Maybe this issue of understanding the difference between shame and guilt is a much bigger problem than it was in my upbringing. I must say thank you to my grandparents and especially to my dad & mother for being such good parents. The longer I live life the more I am realizing just how fortunate I am in that I truly did have an emotionally loving and extremely stable upbringing. And I am realizing more and more just how devastating and difficult the struggle can be for others who did not.

Too, I have come to realize those with the deepest wounds are often the best at covering them up and pretending they have it all together, that others have problems and not them. Nothing could be further from the truth.

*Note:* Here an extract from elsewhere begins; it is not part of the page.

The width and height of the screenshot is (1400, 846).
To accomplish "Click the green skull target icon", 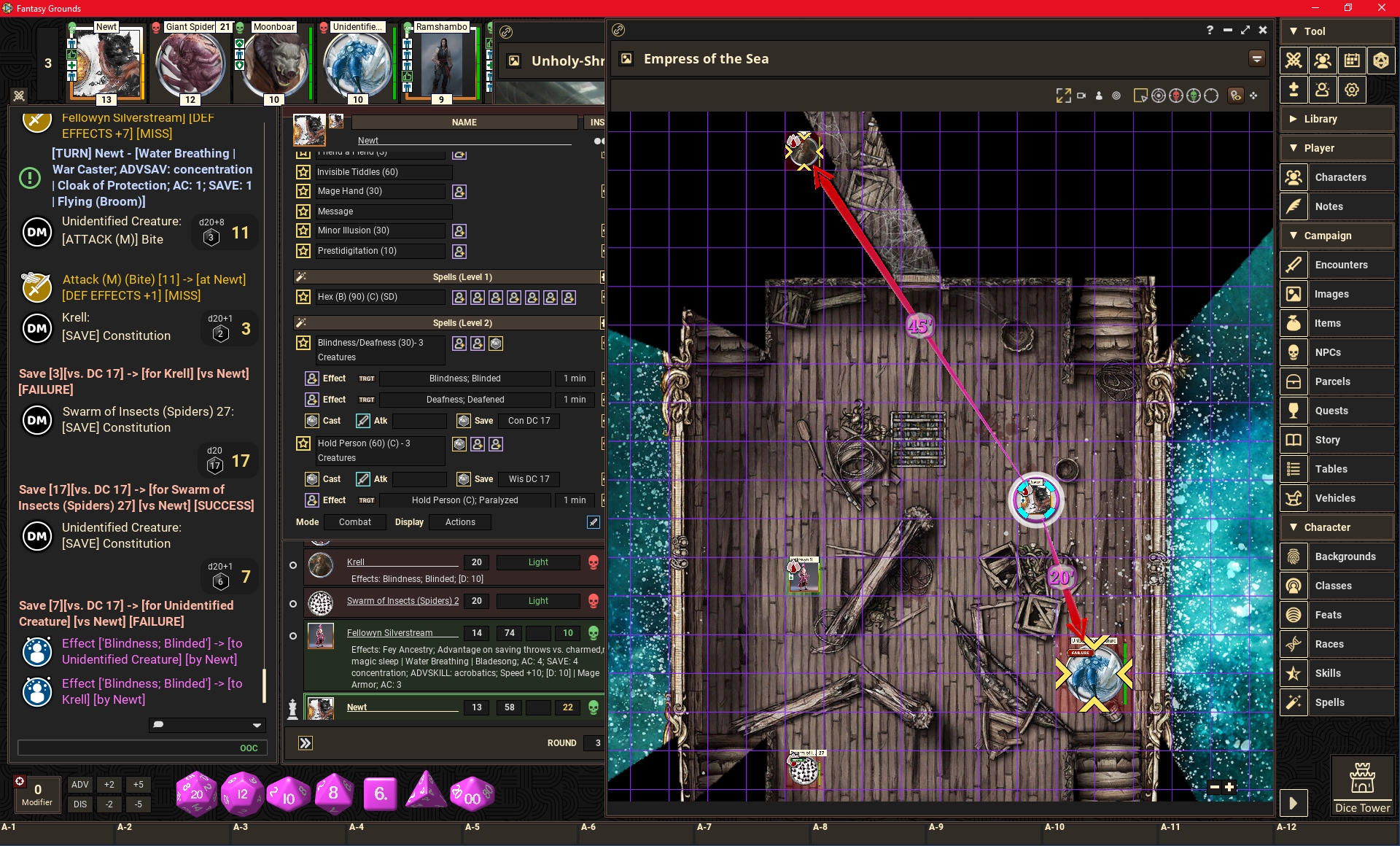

Truth be told, such individuals are in intense emotional pain and fear there is no hope, but there is, there really, really is. Taken from personal experience “Angry Men and the Women Who Love Them: Breaking the Cycle of Physical and Emotional Abuse” was written by Paul Hegstrom.

Paul Hegstrom states “Shame is a perception that locks me into a belief system that says, ‘I’m bad, I’m wrong, I’m no good.’ It comes out of a tendency toward perfectionism and leads to the expectation of rejection, rigidity, and despair. When I operate from a shame-based worldview, my value is buried under my dysfunctions, fears, anxieties, behaviors, mistakes, imperfections, rejections, feelings, powerlessness and sins. I am satisfied with nothing less than perfection. I live on a performance basis and place unrealistic expectations on my partner and those around me as well as myself. No matter what I do, I feel I’m never good enough. Shame and rage are interactive-where there is rage there is shame. Rage comes from helplessness. It hides shame. Rage keeps a person from being exposed. It is isolating and disconnecting”.

Forgive me for so heavily quoting the author, however I am hoping his words, carrying so much more value than my own, will effect a heart change in others, and if need be, in your heart as well.

I am in total agreement with Paul Hegstrom when he points out how an adult who was shamed as a child”…fears punishment, abandonment, and rejection. He…feels overly responsible for circumstances”. All the more this explains why these adults seem to try so hard, come up short, exhausted and angry so much of the time. And why they want to hope but fear hopelessness, why they live in pain and rage.